**Directions**
Find each line in the records below that contains the word "Open" with matching capitalization, and copy those lines.

——

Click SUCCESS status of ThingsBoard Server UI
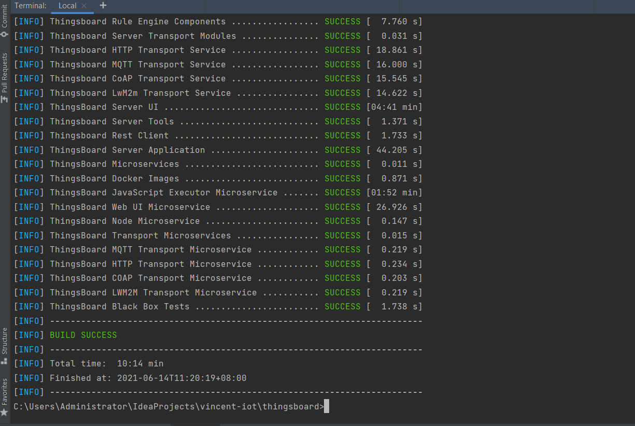The image size is (635, 426). pyautogui.click(x=342, y=107)
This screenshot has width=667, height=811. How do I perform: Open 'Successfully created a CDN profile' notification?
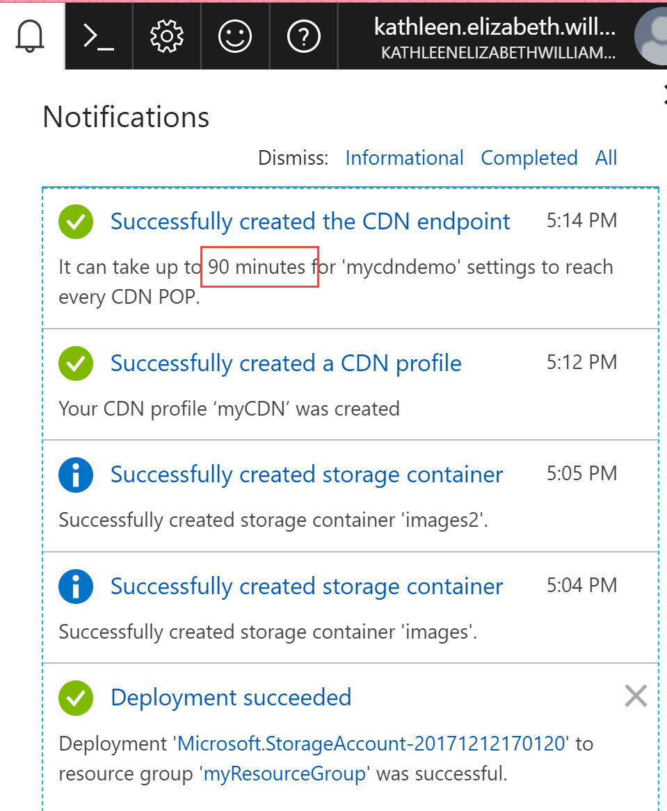tap(286, 363)
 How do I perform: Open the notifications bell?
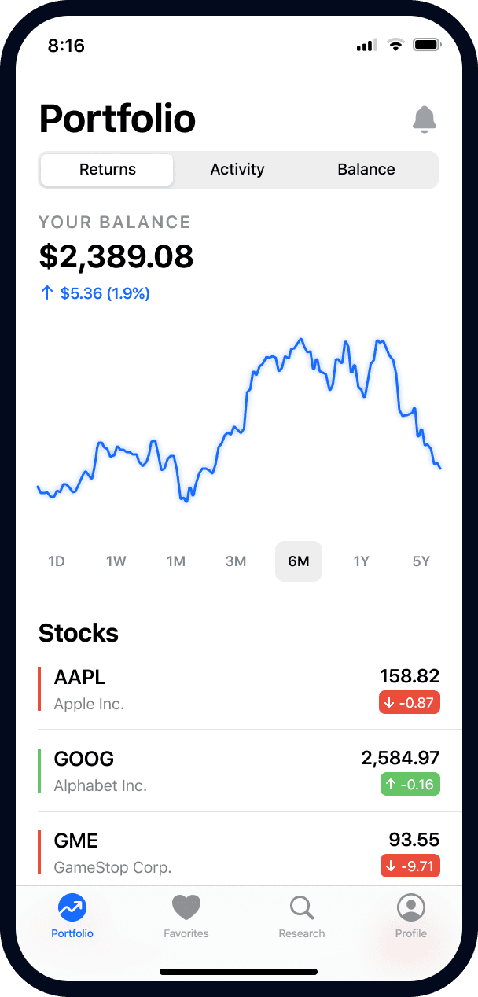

——

**Solved problem**
This screenshot has width=667, height=811. How do I perform: Open 'Successfully created a CDN profile' notification?
 How do I perform: Open the notifications bell?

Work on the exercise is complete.